Cohere claims it outperforms comparable open-weight models including Alibaba’s Qwen3 and Google’s Gemma 4 on the Artificial Analysis Coding Index, where it scores 33.4, and says it delivers up to 2.8x higher output throughput than Mistral’s Devstral Small 2 on identical hardware.
Cohere’s own benchmark testing shows North Mini Code leading on terminal and code generation tasks — but results are mixed across the full evaluation suite, with Qwen 3.6 ahead on SWE-Bench Verified and LiveCodeBench v6, as its chart illustrates. Those comparisons are based on Cohere’s own testing and should be taken as indicative.

A growing club
Cohere’s timing puts it alongside a growing group of international companies that have made open-weight coding models a deliberate product choice. Mistral, the Paris-based AI company, launched Devstral in May 2025 — its first dedicated agentic coding model, also under Apache 2.0 — and followed it with Devstral 2 in December. JetBrains, the Czech developer tools company, recently open-sourced Mellum2, its second-generation coding model.
The emphasis differs.
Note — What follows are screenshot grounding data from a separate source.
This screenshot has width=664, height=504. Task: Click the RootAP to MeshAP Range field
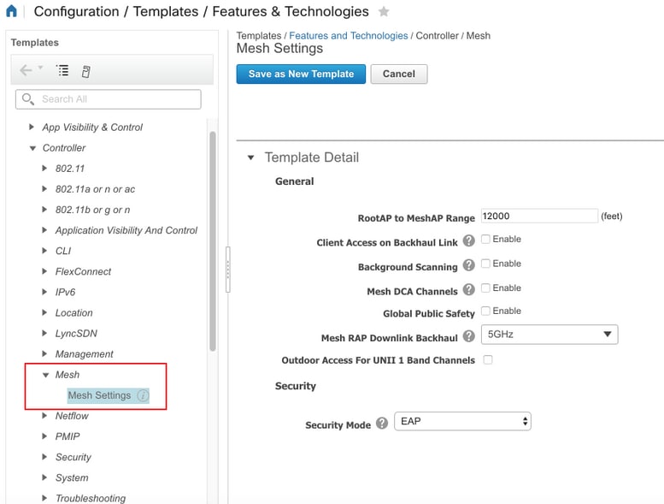coord(539,216)
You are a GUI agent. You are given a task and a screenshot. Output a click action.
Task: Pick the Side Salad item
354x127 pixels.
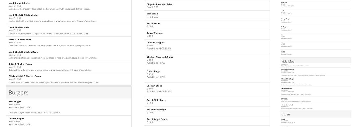[x=152, y=14]
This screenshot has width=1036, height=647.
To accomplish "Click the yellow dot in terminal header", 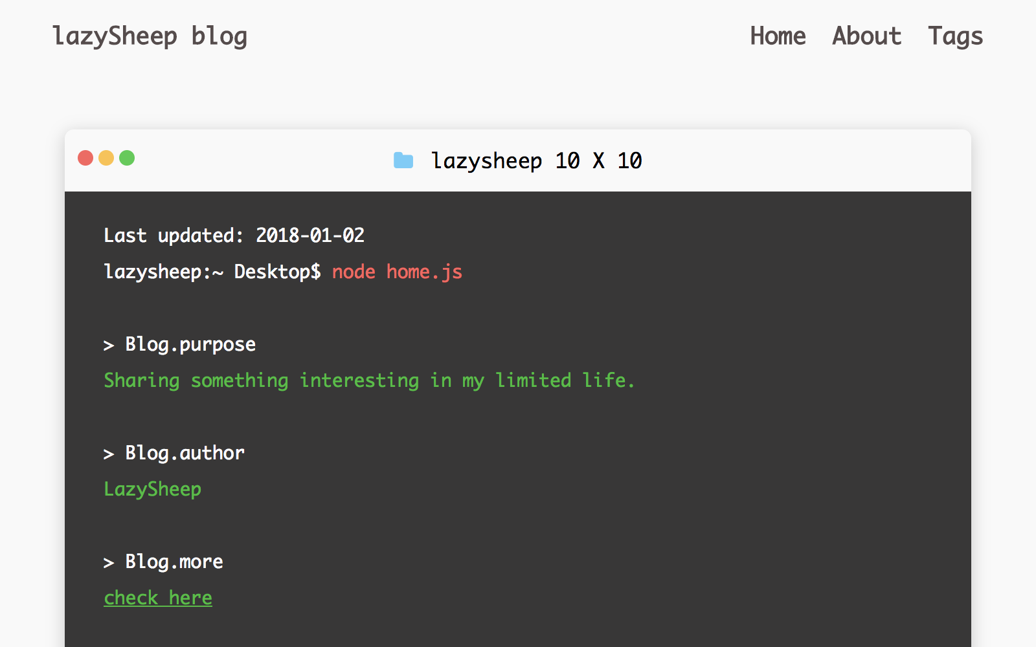I will tap(106, 158).
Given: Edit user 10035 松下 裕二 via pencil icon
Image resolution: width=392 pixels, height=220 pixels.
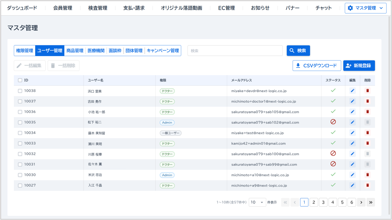Looking at the screenshot, I should 352,122.
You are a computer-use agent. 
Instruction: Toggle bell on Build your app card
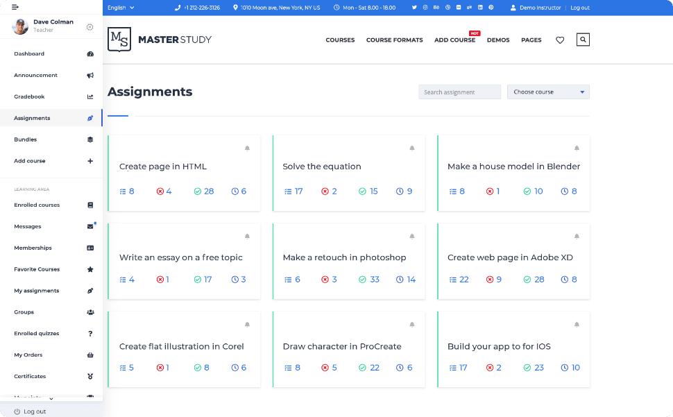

Mistral has explicitly linked open weights to AI sovereignty and the ability to deploy models on private infrastructure, while JetBrains focuses on latency, cost and deployment flexibility. In practice, both approaches give developers and enterprises more control over where models run and how they are operated.
Owning the infrastructure
The appetite for open-weight alternatives to frontier models is clearly there. AI agent platform Lindy recently announced it had moved 100% of its inference traffic from Anthropic to China’s DeepSeek, saying the switch would save the company millions while actually improving performance on its core use cases. Lindy’s CEO Flo Crivello addressed the obvious question about routing through a Chinese-developed model: the company uses Atlas Cloud, a US-based inference provider that hosts DeepSeek on American soil. The open-weight nature of DeepSeek made that possible — the model can be hosted by any provider, in any jurisdiction.
That’s precisely the dynamic Frosst is pointing to. Open weights give developers optionality that a proprietary API does not: the ability to choose where the model runs, who operates it, and under what terms. For companies whose inference bill has grown to exceed payroll — as Crivello noted is the case at Lindy — those are decisions with real commercial consequences.
Cohere’s Command family — its flagship line of enterprise models built for agentic, multilingual, and multimodal tasks — had previously shipped as open-weight models under more restrictive licenses. With Command A+, the company moved to Apache 2.0 in May, making the legal terms around use and redistribution significantly more permissive.
“Open-source development was concentrated in a small number of jurisdictions, and organizations running critical infrastructure had no reliable alternative.”
Frosst draws a direct line between the enterprise sovereignty argument Cohere has made for years and the thinking behind North Mini Code. The open-source coding model, he says, is a response to the same concentration problem Cohere saw in enterprise AI — only now playing out at the developer layer.
“Open-source development was concentrated in a small number of jurisdictions, and organizations running critical infrastructure had no reliable alternative,” Frosst says. “North Mini Code extends that thinking to the developer layer. As coding agents become the infrastructure software engineering runs on, whoever controls those systems controls how they work, how they evolve, and what they’re optimized for. We think that developers and enterprises should be in control.”